Texte source —
====

Amateur de perfection en matière de Pizza, plat simple s’il en est mais qui ne tolère ni la médiocrité ni la congélation, j’avais vaguement entendu parler de cette Arlette, qui se disait vice-championne du monde de la spécialité… Interloqué et dubitatif, je décide de tester l’endroit. Quelques stations de métro plus tard, la devanture quelconque de ce restaurant tout en long apparait. Sa décoration marron et vert se fond dans un quartier qui balance entre pubs anglais, cantines bio et bistrots du terroir. Une question continue à me tarauder : mais bon sang, à quoi peut bien ressembler un championnat du monde de pizza ?
N’ayant aucune idée des épreuves que peut comporter une discipline aussi pointue, mon esprit s’emballe. Je m’imagine une discobole large et musclée, vêtue d’une nappe à carreaux rouges et blancs, tenant fermement dans sa main droite une pizza quatro frommagio de concours, en chantant ô sole mio. Après 4 tours sur elle-même, telle une wonder woman virile et anabolisée, elle expédie d’un rapide et puissant mouvement rotatif l’objet chaud et aérodynamique, qui après un long vol parabolique, vient s’écraser 47 mètres plus loin côté fromage (le plus lourd, comme les tartines de confiture). Un gros juge moustachu vaguement déguisé en carabinieri, inspecte la performance avec circonspection, décamètre à la main… Dans le stade, Les supporters affamés se lèvent en hurlant comme des dingues « Arlette, Arlette… »
Stoppant net ma pensée vagabonde, la porte s’ouvre. Arlette est là pour m’accueillir. Elle n’est pas vêtue d’une nappe à carreaux et n’a pas le physique d’un lanceur de disque. Je suis le premier client, elle me place gentiment au fond de la salle, à côté du frigo à desserts, où quelques tiramitsu du jour se les gèlent en attendant le chaland. La carte est impressionnante : 93 sortes de pizza sont étalées devant moi, des plus basiques au plus élaborées. Généralement je me méfie des cartes à rallonge, souvent signe de cuisine en boite. Vous me connaissez, je prends très à coeur mon rôle de goûteur, je commande donc illico 3 pizza : girolles et crème de champignons, 5 saisons (5 légumes), crème de truffe et carpaccio de boeuf.

====

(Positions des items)

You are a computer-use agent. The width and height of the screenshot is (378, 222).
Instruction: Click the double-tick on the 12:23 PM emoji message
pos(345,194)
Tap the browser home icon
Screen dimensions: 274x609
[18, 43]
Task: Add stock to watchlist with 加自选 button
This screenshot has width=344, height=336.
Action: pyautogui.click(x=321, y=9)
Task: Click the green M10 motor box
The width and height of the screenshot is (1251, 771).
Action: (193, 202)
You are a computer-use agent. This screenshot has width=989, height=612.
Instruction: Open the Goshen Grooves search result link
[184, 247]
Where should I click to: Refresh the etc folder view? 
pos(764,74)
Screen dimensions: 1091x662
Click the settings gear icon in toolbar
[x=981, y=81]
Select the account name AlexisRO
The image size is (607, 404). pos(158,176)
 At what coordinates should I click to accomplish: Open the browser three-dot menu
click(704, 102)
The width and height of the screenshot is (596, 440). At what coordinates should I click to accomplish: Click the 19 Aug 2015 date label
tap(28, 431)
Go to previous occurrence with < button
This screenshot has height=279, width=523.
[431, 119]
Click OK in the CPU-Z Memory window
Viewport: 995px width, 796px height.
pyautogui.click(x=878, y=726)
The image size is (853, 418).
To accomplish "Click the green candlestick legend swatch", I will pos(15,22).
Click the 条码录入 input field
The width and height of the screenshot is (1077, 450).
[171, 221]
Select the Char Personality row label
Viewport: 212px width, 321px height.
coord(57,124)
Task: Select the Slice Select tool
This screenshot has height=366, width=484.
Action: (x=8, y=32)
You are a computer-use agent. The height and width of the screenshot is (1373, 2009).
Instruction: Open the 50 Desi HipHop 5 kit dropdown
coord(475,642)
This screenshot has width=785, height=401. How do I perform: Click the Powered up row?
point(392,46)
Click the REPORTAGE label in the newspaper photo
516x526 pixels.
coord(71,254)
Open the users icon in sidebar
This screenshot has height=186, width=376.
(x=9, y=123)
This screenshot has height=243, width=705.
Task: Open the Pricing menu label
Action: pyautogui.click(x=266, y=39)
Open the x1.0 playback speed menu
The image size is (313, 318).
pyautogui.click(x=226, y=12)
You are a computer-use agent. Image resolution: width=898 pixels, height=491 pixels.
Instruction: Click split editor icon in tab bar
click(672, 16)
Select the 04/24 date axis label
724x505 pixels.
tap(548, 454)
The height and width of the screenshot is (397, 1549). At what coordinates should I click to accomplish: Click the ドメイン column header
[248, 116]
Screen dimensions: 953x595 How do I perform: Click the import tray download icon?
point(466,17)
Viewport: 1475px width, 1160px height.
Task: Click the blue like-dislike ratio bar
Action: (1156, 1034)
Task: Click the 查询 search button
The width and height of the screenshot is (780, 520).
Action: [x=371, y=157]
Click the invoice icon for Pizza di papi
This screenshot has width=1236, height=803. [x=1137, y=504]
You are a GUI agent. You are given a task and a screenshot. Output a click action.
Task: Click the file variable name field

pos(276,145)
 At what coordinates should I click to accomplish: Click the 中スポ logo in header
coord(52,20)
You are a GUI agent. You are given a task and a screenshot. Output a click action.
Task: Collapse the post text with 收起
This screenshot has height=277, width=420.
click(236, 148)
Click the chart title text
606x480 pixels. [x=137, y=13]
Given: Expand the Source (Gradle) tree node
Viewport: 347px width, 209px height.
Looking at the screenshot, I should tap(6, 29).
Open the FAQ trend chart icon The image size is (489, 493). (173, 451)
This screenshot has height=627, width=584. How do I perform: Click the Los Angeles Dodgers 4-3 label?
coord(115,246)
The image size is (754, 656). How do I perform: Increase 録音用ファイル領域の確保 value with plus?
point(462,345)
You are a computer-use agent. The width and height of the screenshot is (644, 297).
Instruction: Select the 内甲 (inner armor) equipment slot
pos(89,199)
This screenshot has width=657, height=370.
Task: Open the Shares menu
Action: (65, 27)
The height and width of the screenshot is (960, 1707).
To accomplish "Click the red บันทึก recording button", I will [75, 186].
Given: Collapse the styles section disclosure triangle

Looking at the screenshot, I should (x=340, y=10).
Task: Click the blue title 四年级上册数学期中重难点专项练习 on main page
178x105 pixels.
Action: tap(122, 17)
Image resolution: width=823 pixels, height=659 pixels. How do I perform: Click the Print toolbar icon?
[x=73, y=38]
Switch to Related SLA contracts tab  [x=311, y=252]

====

Travail à faire —
• A. Dans le texte sur la pizzeria d'Arlette, combien de sortes de pizza la carte propose-t-elle ?
• B. Traduisez en anglais cette phrase du texte sur la pizzeria d'Arlette : « Généralement je me méfie des cartes à rallonge, souvent signe de cuisine en boite. »
• C. Recopiez le passage du texte sur la pizzeria d'Arlette qui commence par « Stoppant net ma » et se termine par « carpaccio de boeuf. ».

Résultats des tâches —
• A. La carte propose 93 sortes de pizza.

• B. I am generally wary of very long menus, often a sign of boxed food.

• C.
Stoppant net ma pensée vagabonde, la porte s’ouvre. Arlette est là pour m’accueillir. Elle n’est pas vêtue d’une nappe à carreaux et n’a pas le physique d’un lanceur de disque. Je suis le premier client, elle me place gentiment au fond de la salle, à côté du frigo à desserts, où quelques tiramitsu du jour se les gèlent en attendant le chaland. La carte est impressionnante : 93 sortes de pizza sont étalées devant moi, des plus basiques au plus élaborées. Généralement je me méfie des cartes à rallonge, souvent signe de cuisine en boite. Vous me connaissez, je prends très à coeur mon rôle de goûteur, je commande donc illico 3 pizza : girolles et crème de champignons, 5 saisons (5 légumes), crème de truffe et carpaccio de boeuf.